### Exercise instructions
Determine how many lines of the entries include the word "will", and report that number with no further text.

### Stored data
*-*-*

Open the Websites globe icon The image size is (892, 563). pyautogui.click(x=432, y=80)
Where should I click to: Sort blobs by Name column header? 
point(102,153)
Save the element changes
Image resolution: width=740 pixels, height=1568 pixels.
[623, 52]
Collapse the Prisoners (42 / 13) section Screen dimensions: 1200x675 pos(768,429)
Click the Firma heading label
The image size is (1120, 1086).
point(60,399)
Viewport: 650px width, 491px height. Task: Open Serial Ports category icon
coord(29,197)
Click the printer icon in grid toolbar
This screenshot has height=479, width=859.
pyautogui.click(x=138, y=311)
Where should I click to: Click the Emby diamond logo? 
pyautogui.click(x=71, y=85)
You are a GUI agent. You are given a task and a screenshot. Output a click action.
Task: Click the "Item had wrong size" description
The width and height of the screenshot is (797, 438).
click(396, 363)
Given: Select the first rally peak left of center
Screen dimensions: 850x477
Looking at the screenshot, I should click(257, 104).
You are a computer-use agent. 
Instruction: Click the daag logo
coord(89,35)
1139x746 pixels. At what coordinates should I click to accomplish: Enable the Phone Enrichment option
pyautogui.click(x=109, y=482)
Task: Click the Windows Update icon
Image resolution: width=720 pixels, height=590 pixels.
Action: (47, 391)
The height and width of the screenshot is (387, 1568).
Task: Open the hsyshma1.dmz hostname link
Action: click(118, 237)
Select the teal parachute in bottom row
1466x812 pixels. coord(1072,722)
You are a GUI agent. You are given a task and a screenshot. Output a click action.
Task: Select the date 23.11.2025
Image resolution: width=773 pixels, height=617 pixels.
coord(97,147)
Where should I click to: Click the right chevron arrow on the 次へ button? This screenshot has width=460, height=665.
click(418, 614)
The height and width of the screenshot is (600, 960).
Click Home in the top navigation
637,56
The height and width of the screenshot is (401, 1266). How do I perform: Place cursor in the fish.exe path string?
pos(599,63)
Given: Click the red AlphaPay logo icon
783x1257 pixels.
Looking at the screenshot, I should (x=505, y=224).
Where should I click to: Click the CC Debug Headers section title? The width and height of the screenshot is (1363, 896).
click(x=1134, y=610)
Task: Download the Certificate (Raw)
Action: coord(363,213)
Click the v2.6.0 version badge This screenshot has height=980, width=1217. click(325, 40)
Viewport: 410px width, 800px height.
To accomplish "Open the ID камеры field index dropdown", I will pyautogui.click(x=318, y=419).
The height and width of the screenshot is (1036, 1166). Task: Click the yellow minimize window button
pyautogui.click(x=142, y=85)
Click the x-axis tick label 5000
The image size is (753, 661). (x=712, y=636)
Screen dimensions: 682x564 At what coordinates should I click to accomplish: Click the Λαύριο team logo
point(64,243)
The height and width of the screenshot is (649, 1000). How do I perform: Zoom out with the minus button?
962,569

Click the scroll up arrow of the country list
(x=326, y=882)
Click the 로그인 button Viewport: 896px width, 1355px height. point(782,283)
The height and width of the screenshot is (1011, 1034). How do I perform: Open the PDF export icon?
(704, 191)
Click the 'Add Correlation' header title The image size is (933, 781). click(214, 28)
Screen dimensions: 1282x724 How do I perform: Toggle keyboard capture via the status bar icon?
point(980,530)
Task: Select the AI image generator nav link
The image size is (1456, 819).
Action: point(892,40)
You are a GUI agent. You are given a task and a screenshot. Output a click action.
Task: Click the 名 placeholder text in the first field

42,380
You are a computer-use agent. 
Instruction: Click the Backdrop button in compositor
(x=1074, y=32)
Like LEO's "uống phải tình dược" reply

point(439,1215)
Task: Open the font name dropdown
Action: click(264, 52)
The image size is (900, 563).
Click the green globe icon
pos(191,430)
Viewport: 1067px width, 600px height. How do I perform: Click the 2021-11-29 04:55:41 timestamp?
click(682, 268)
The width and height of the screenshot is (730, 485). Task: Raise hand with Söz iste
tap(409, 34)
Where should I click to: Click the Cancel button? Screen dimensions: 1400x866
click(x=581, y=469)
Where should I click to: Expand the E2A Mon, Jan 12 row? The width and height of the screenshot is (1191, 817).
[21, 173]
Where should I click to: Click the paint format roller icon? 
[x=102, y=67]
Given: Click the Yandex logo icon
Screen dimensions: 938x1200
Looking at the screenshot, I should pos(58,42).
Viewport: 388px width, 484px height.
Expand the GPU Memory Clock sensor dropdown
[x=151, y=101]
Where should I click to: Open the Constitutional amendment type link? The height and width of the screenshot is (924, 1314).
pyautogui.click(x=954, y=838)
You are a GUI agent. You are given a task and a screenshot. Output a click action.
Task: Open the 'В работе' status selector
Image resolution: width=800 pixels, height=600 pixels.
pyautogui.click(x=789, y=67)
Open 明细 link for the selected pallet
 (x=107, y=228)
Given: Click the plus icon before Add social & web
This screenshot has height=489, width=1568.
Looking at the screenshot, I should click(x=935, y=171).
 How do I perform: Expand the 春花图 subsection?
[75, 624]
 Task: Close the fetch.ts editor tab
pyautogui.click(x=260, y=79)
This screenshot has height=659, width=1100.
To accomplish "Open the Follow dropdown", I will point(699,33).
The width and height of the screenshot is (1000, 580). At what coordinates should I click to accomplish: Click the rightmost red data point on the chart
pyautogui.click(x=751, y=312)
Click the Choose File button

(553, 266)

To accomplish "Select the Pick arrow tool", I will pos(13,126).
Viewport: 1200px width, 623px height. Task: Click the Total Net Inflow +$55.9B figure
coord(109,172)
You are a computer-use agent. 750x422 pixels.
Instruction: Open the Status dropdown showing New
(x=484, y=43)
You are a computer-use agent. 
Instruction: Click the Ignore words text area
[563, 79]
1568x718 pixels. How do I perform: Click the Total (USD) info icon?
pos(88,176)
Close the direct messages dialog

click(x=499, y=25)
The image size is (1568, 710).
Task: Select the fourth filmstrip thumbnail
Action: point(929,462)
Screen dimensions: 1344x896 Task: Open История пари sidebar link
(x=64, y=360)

*-*-*

### Task answer
3